Présentée du 2 au 6 juillet 2026 à Blue Rose, Beyrouth, In Absentia réunit les photographies de Nadim Nassar. Curatée par Tara Rahmeh, l’exposition interroge la présence, la disparition et la mémoire silencieuse des instants qui nous échappent déjà.
Dans un monde saturé d’images, où l’œil consomme plus qu’il ne contemple, In Absentia choisit le retrait, la lenteur et l’attention. Présentée à Blue Rose, à Beyrouth, du 2 au 6 juillet 2026, l’exposition du photographe libano-canadien Nadim Nassar explore cet espace fragile où les choses sont encore là, mais déjà en train de s’éloigner. Ni tout à fait présentes ni totalement absentes, elles demeurent sous forme de traces, de reflets, de lumières fugitives, de gestes suspendus.
Le titre, In Absentia, ne renvoie pas à l’absence comme vide, mais à ce qui persiste après le passage d’un moment. Une présence différée, une mémoire déposée dans l’image, une vibration presque imperceptible. Les photographies de Nadim Nassar ne cherchent pas l’éclat spectaculaire. Elles s’attachent plutôt à ce qui échappe au premier regard. Un visage à peine croisé, une lumière qui décline, un détail ordinaire soudain chargé d’intensité. À travers ces fragments, l’artiste interroge notre capacité à rester vraiment avec ce que nous voyons.

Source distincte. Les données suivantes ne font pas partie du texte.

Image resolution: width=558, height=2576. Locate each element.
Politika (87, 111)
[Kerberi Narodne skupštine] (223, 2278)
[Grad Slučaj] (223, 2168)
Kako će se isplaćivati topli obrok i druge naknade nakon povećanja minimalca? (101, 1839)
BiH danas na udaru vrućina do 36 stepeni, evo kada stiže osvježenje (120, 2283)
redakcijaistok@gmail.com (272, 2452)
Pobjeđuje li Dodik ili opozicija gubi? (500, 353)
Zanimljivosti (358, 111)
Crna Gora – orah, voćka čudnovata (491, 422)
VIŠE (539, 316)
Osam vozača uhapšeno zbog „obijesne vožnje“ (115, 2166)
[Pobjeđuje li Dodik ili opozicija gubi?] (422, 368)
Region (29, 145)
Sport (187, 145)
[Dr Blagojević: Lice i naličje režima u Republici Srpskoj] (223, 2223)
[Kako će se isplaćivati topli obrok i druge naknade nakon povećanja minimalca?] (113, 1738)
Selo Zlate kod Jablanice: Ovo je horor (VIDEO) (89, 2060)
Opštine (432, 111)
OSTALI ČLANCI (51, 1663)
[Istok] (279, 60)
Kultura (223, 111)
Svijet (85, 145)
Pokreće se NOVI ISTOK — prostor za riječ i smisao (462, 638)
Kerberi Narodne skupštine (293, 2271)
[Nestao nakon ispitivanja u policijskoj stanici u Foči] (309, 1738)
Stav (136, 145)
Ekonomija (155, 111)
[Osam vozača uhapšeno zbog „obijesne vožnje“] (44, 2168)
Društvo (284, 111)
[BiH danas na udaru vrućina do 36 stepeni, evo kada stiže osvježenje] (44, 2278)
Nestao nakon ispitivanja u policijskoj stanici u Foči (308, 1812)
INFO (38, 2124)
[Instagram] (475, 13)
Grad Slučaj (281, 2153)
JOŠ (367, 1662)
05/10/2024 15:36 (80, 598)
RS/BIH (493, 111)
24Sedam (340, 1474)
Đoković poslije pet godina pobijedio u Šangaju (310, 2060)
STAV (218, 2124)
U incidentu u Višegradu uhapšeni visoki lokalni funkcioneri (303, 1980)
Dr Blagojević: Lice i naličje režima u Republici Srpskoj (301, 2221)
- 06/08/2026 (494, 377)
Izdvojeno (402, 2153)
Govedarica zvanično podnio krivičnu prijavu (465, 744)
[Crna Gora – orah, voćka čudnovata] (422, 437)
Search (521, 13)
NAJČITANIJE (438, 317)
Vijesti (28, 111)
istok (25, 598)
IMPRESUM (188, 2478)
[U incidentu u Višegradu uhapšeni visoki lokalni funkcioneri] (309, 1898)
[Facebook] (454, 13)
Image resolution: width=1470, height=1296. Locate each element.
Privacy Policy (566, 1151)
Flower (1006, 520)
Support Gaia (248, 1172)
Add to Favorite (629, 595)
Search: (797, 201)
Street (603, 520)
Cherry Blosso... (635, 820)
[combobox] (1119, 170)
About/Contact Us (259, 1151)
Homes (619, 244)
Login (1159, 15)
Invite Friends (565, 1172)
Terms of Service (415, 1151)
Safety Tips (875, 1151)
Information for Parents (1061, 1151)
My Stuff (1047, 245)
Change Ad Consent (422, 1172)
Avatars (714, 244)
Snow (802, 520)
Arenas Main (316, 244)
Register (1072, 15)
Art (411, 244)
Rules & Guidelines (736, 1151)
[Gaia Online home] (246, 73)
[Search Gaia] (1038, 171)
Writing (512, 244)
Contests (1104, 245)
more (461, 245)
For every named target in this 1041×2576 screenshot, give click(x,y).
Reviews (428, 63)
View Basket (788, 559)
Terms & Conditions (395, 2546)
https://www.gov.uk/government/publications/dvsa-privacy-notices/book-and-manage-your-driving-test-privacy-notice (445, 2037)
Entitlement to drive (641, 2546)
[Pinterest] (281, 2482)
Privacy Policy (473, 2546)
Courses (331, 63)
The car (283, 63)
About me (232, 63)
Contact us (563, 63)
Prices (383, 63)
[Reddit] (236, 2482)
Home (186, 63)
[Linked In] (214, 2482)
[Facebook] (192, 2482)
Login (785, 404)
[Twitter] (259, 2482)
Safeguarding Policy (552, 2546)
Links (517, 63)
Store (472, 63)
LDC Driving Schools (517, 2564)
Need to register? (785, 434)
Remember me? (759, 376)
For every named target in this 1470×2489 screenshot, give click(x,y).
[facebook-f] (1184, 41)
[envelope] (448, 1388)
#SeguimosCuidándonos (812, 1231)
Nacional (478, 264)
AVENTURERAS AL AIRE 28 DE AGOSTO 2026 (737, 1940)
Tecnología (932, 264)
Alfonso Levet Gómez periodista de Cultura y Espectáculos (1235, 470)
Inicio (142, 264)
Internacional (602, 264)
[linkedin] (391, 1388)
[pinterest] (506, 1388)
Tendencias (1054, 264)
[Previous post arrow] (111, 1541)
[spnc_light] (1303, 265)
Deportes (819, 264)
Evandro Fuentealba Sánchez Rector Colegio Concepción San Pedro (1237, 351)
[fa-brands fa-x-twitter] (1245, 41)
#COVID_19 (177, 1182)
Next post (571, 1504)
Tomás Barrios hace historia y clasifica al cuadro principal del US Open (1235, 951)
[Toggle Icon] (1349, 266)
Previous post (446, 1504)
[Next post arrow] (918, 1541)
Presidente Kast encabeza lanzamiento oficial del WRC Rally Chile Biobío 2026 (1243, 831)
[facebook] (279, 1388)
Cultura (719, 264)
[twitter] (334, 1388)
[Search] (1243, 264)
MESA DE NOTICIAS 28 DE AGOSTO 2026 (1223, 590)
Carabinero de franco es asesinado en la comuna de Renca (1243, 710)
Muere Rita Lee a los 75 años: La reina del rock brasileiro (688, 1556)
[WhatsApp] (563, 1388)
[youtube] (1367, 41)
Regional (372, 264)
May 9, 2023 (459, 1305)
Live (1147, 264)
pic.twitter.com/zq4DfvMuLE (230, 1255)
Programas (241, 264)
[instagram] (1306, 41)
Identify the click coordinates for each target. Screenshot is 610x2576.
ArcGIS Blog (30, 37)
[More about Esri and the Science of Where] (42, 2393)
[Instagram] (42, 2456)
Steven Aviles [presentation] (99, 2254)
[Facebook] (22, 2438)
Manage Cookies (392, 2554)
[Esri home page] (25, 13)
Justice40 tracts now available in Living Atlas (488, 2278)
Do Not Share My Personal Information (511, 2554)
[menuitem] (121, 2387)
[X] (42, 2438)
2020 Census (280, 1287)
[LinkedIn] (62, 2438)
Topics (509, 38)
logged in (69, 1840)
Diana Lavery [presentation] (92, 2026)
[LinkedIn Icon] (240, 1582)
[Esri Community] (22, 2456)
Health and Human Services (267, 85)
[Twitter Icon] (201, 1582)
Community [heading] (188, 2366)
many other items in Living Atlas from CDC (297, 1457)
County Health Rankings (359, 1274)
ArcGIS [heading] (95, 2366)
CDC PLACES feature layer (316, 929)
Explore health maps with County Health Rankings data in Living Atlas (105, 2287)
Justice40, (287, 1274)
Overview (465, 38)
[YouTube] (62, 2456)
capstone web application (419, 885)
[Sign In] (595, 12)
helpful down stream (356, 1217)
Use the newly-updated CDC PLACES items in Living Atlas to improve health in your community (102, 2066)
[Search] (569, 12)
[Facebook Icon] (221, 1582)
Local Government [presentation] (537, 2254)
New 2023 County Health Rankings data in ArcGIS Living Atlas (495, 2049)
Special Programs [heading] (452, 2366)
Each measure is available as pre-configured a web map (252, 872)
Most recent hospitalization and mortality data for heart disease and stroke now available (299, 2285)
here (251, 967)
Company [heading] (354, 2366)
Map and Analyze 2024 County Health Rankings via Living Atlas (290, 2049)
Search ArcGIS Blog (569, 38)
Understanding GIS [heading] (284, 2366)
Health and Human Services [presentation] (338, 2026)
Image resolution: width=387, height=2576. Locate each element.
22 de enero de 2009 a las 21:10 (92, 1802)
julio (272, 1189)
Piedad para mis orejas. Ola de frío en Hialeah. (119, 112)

Une esthétique de la lenteur
Le travail de Nadim Nassar s’inscrit dans une sensibilité contemporaine marquée par la dispersion de l’attention. À l’heure de la vitesse, des flux continus et du mouvement permanent, percevoir devient souvent un acte incomplet. On regarde sans voir, on traverse sans habiter, on photographie parfois sans retenir. In Absentia propose l’inverse. L’exposition demande au visiteur de ralentir, de s’arrêter devant l’image, de laisser surgir ce qu’elle ne livre pas immédiatement.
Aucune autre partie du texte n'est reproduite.